**Information shown:**
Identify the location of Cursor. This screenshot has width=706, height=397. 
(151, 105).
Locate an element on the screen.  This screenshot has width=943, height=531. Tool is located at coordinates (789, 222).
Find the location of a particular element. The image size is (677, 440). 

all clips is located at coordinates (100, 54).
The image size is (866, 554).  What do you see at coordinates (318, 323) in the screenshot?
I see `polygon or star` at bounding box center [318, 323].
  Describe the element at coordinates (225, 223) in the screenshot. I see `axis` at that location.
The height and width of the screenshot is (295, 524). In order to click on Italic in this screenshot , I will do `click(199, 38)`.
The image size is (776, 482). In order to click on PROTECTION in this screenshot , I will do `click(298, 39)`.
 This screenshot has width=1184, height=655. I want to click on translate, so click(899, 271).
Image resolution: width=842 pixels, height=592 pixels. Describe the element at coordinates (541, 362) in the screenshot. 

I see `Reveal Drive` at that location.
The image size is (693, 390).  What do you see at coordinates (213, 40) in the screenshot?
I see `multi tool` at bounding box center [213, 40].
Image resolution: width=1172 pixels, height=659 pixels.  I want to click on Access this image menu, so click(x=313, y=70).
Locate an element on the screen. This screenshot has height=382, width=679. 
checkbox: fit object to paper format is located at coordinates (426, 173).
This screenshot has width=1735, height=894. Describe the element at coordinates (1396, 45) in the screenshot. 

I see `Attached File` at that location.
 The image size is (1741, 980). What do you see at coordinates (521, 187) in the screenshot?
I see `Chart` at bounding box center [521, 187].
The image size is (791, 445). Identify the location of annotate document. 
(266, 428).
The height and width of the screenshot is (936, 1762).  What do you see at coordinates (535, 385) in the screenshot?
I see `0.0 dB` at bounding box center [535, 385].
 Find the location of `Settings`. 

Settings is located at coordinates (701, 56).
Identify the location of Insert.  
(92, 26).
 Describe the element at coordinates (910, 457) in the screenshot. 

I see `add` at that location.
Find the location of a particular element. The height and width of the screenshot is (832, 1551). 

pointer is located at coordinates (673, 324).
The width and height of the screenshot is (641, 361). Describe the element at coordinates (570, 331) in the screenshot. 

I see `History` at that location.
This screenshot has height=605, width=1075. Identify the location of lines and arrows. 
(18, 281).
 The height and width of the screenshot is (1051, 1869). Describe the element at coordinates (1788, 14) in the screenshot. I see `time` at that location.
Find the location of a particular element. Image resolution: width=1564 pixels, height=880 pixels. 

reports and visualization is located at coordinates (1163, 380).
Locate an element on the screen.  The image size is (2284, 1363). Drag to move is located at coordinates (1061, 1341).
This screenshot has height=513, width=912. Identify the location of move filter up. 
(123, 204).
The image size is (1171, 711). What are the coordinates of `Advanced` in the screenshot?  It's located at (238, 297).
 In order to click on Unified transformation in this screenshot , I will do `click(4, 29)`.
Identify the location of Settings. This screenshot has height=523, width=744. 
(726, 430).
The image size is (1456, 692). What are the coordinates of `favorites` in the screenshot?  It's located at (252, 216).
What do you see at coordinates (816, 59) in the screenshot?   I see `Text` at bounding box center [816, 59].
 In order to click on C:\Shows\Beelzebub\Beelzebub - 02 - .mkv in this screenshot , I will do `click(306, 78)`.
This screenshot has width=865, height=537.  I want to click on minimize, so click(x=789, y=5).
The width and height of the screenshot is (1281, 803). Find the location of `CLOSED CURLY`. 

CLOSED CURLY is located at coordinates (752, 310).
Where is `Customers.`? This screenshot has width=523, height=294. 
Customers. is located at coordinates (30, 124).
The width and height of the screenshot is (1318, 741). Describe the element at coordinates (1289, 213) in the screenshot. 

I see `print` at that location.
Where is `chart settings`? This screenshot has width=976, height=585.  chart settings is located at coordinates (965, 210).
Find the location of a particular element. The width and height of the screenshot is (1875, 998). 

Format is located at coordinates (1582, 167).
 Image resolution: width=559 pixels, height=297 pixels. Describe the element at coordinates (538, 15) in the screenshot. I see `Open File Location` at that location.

**Short task:** State how many lines in the rows above contain the word "pixels", and reply with that number alone.

**Solution below:** 4